Está em curso nas fronteiras externas dos países ricos uma guerra sem quartel aos pobres que não são "nossos". Sabemos, sem ingenuidade, que nestes movimentos populacionais se misturam dinâmicas complexas, que vão da exploração dos "viajantes" a redes de crime organizado. Mas também sabemos que muitas destas vítimas tratadas como inimigos e invasores são apenas os novos miseráveis.
Tal como fizeram a Jean Valjean, se não os conseguimos manter ao largo - quiçá deixando-os afogar - "detemo-los", isto é, prendemo-los eufemisticamente, sem que tenham outra culpa ou crime que quererem partilhar dos nossos recursos. Essas detenções podem tornar-se em prisões perpétuas em muitos contextos.
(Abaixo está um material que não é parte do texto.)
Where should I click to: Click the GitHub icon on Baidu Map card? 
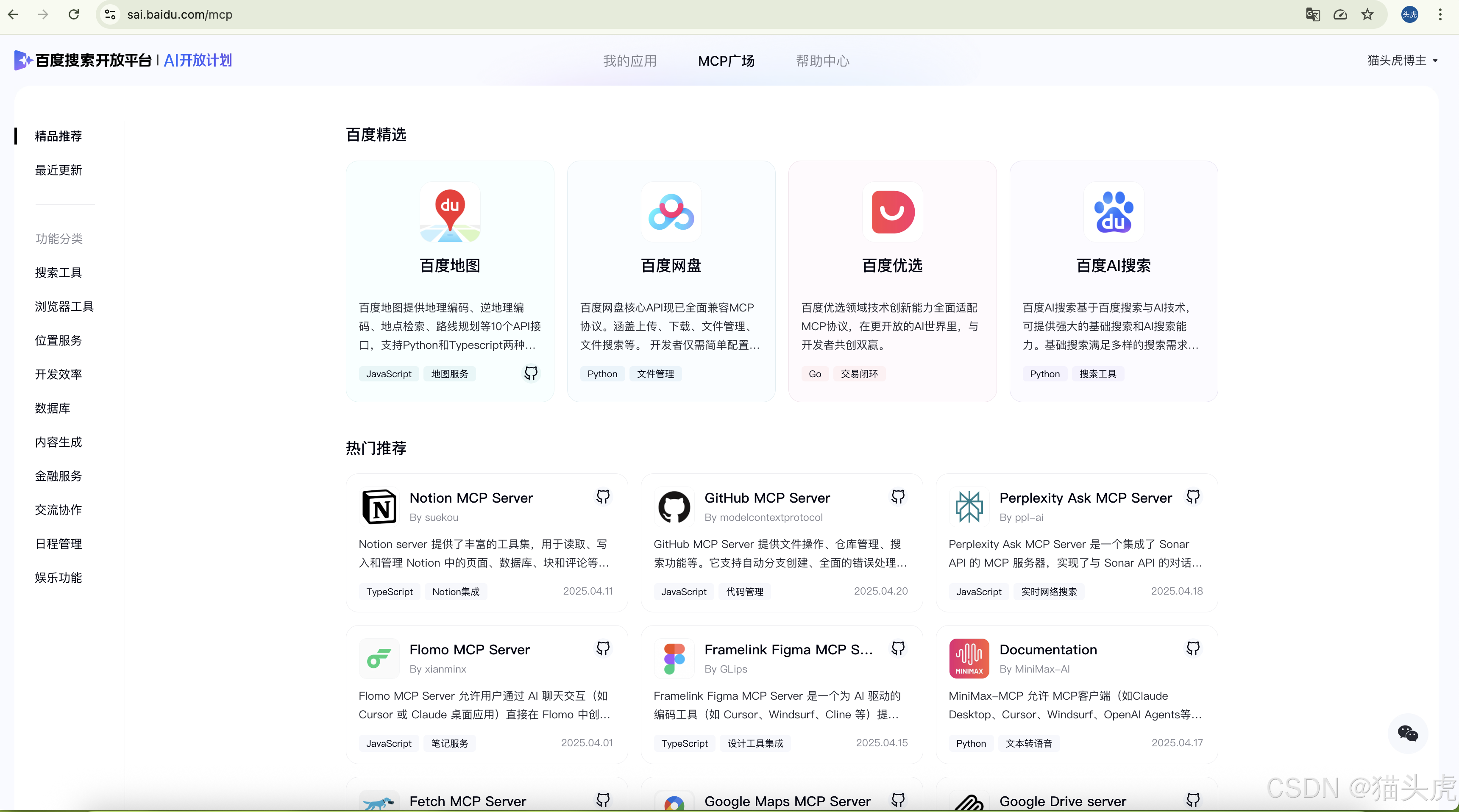point(531,373)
O desespero dos novos Jean Valjean refina as suas técnicas enquanto as dos nossos comissários de polícia refinam as "nossas". Há dias a deputada socialista e Ministra da Família e da Solidariedade Social de Malta contava em Portugal, num encontro informal com colegas e amigos, que um dos novos problemas do seu país são os menores desacompanhados. Isto é, crianças que os seus país fazem chegar sozinhas à "salvação" - qual depósito em convento no séc. XIX - e que, pela idade, não podem ser deportadas. Mas não falam a língua do país, as estruturas de acolhimento não estão preparadas para as receber e acabam "Internadas" mas perto de abandonadas.
Os cidadãos da Europa, Portugal incluído, preocupados com a nossa crise, estamos de olhos fechados para a tragédia que se passa aqui mesmo às nossas portas. E, silenciosos, fingimos que não existe ou atiramo-la para longe. Podemos ser assim indiferentes ao sofrimento dos nossos vizinhos (se quiserem podem chamar-lhes irmãos) que são os novos miseráveis, só porque, ao contrário dos Jean Valjean do séc. XIX, não nasceram na nossa terra, não falam a nossa língua e talvez não tenham a nossa cor de pele ou a nossa religião?
Os novos miseráveis mereciam de nós maior consciência de que nascemos todos seres humanos.